Hence as long as the interaction term of the competition intensity δ 1 δ 2 is below 16, the uniqueness of the Bayesian Nash equilibrium is ensured in this 2×2 game.

The message from the simple example above is that as long as the strength of strategic interaction is within a certain range, equilibrium is unique. As the game becomes more complex, i.e., the action space or the number of players gets larger, the matrix algebra becomes cumbersome. We rely on simulation technique to investigate the uniqueness property of incomplete information games. In the simulation, We are interested in how the equilibrium uniqueness property is related to \(\left(1\right)\) the variation of market characteristics across locations (choice alternatives), \(\left(2\right)\) the heterogeneity across players, and \(\left(3\right)\) the magnitude of competition effect. This simulation exercise is motivated by Bayer and Timmins (2004). We assume

  • There are two locations in the market, location 1 and location 2.
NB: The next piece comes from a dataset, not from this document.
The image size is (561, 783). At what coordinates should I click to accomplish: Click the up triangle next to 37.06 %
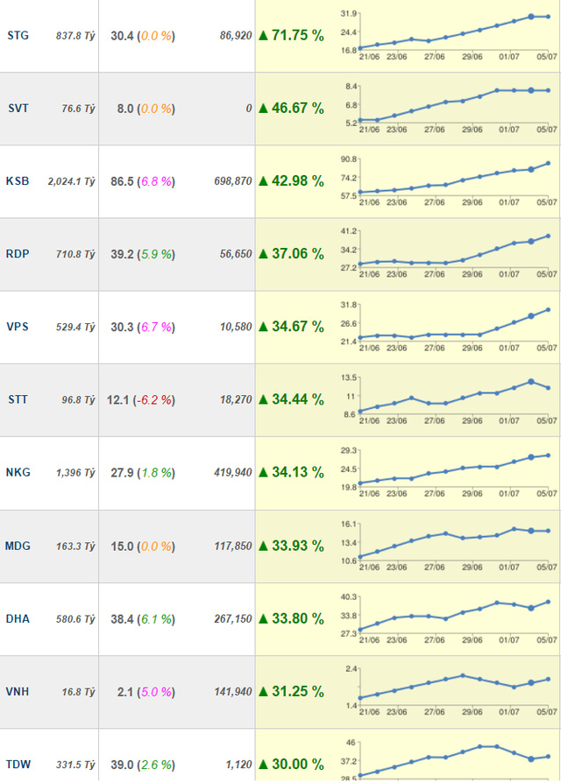click(264, 254)
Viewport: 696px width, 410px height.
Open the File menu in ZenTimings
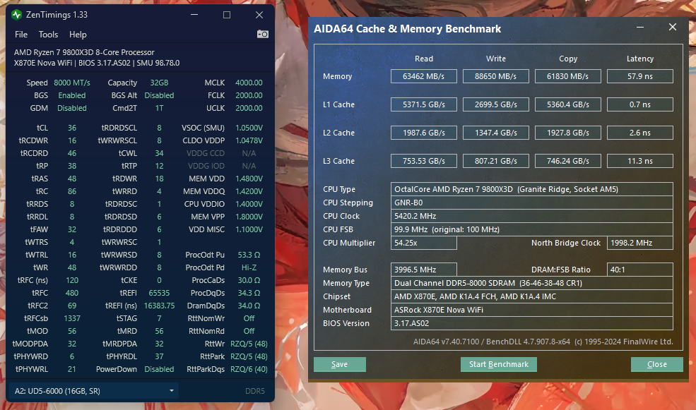[x=21, y=35]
  • There are two players A and B who decide whether to enter the market or not and which location to choose.

  • The competition between players at the same location is stronger than the competition between players from different locations.

Players’ payoff functions are assumed to be:

$$ \pi_{il}=x_{l}\beta_{i}-\sum_{k=1}^{2}\delta_{lk}^{i}P_{i^{\prime} l}+\varepsilon_{il},i,i^{\prime}\in\left\{ A,B\right\} \text{ and }i\neq i^{\prime},l,k=1,2 $$

where \(\delta_{lk}^{i}\) denotes the how firm i’s payoff at location l is affected by its competitor’s entry of location k and \(\delta_{ll}^{i} \geq\delta_{ll^{\prime}}^{i}\), where l  ≠ l. ε il are iid type one extreme value distributed.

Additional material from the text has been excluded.